We’d done the math. Checked our figures and added it up again. Like many mothers planning to return to work after having a baby, the bottom line was simple – it just wasn’t worth it.
The frantic scramble every morning, the drop-off tears (mine and my child’s), the public transport rush, the hard slog in the office, the pick-up/dinner/bath/bedtime monotony.
I couldn’t do it for what felt like $7.82 left for me after childcare fees.
It was an easy decision but something I didn’t take lightly. I thought about it. For ages. Played out every scenario. But the time spent away from my child just for the privilege of continuing a career didn’t work in my favour.
So, there I was, a new chapter about to begin. A stay-at-home mum! I couldn’t be happier that our family managed to make this work. My baby’s now my sole focus.
Who’s happy for me? Guys? … Anyone?
Sadly, the judgement calls far outnumbered the support.
I think I heard it all. Who knew everyone has such strong opinion on what a mum should do 12 months after the birth of a baby? As a nervous new mum constantly second-guessing every decision, the comments weren’t helpful.
Instead of high-fives, hugs and well-wishes, I had fellow mums telling me I was throwing away my career, that I’d be bored and lonely at home and that I was depriving my daughter of “social skills” because she wouldn’t be in care with other children her age.
I was made to feel like weekends with my child were worthless. I was regularly told that only working parents made the most of the time with their family on days off and I couldn’t possibly appreciate it because I was with my mini 24/7. Excuse me?

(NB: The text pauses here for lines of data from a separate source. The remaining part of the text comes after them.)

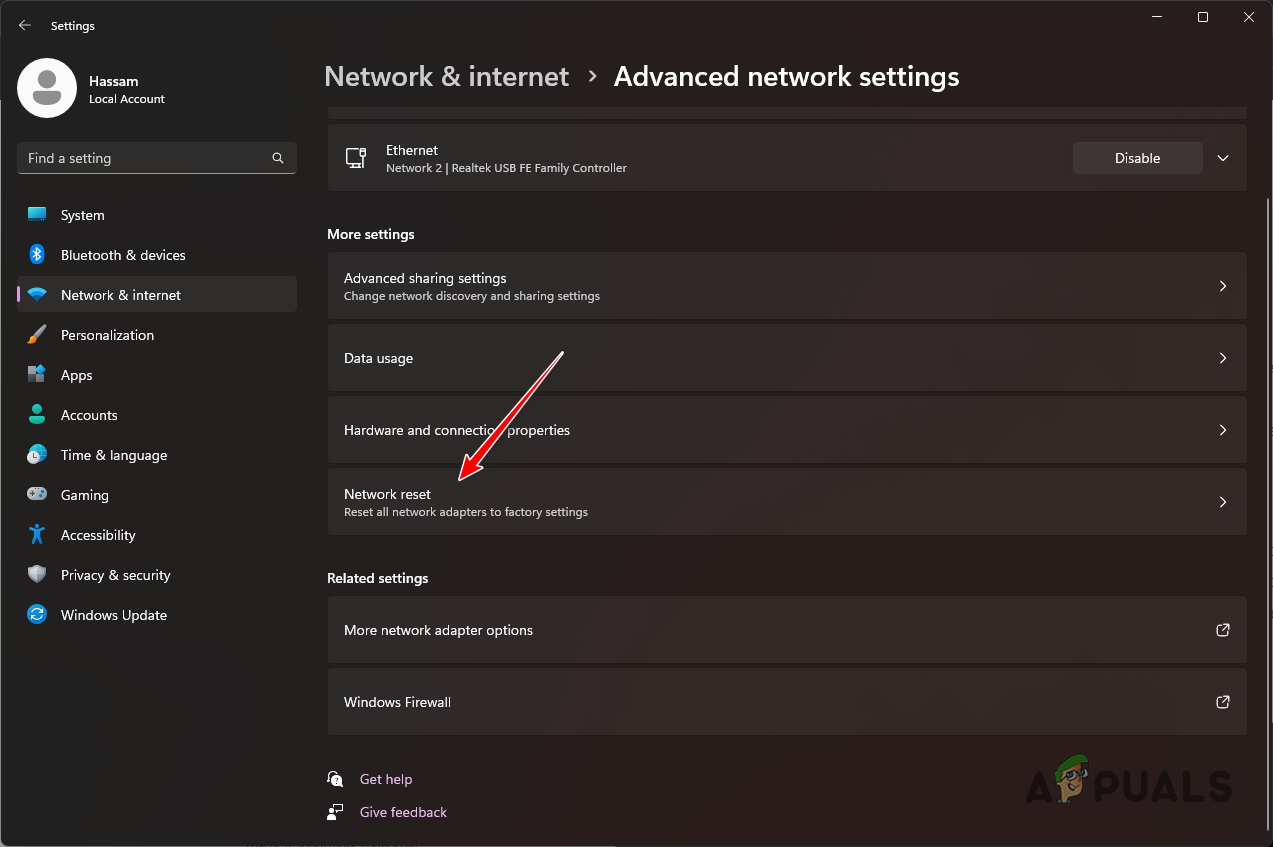
Task: Open Advanced sharing settings via its chevron
Action: coord(1222,286)
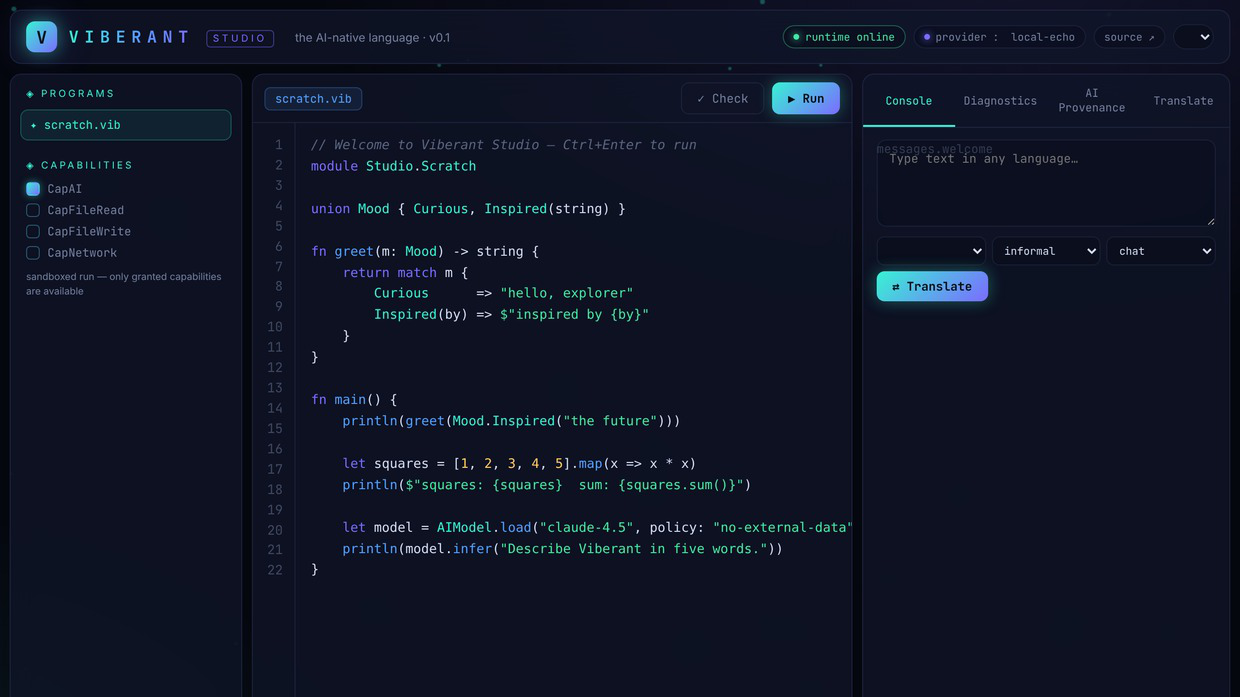Click the Check button with checkmark icon
The height and width of the screenshot is (697, 1240).
point(722,99)
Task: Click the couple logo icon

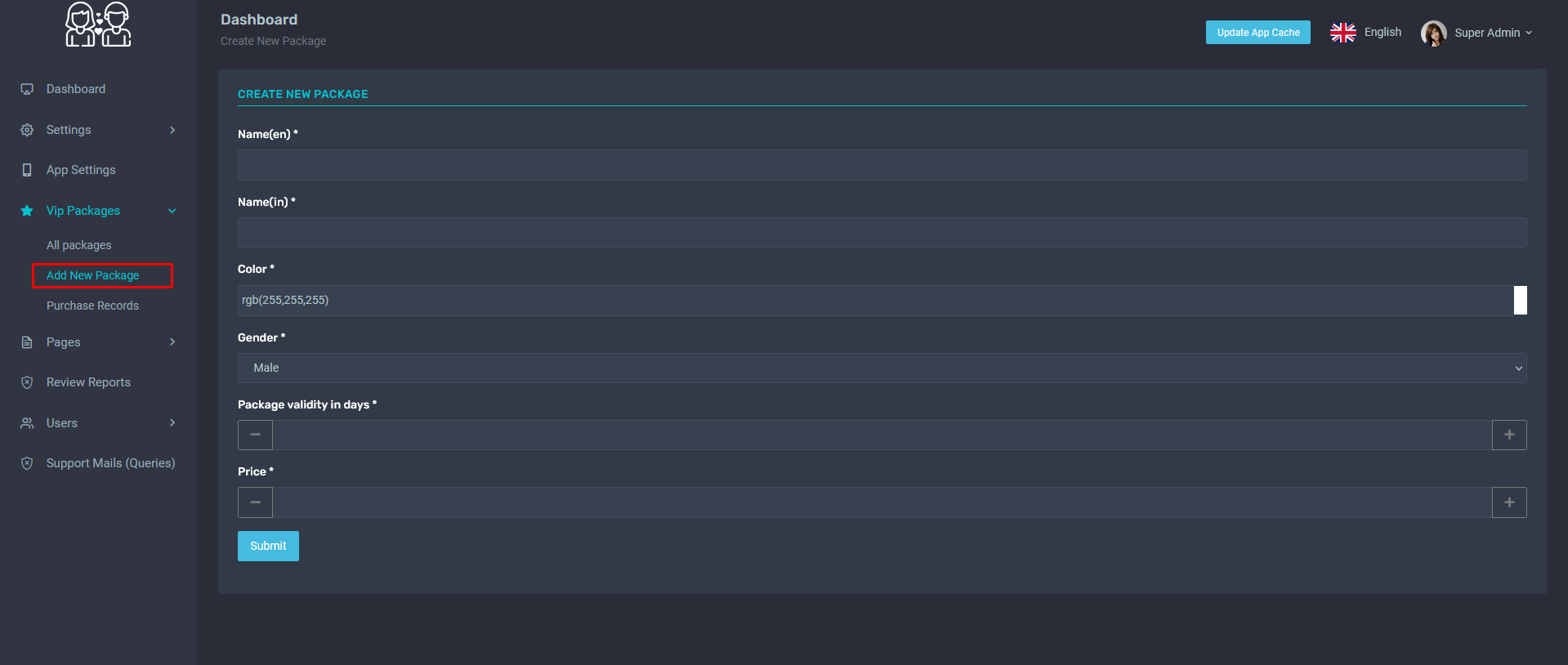Action: (x=98, y=25)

I’d find myself staunchly defending my decision, sometimes fighting back tears, reminding people that I really had no other choice. I’d tell them that what was important to me was that my daughter had a mother who was stress-free, had the time to ferry her to swimming lessons and ballet and wasn’t forced to cram in a cuddle between dinner and bedtime each night because that was the only time we’d see each other. But in doing so, I was mum shaming too. Shaming the mothers who had gone back to work and this was their reality, and very valid choice.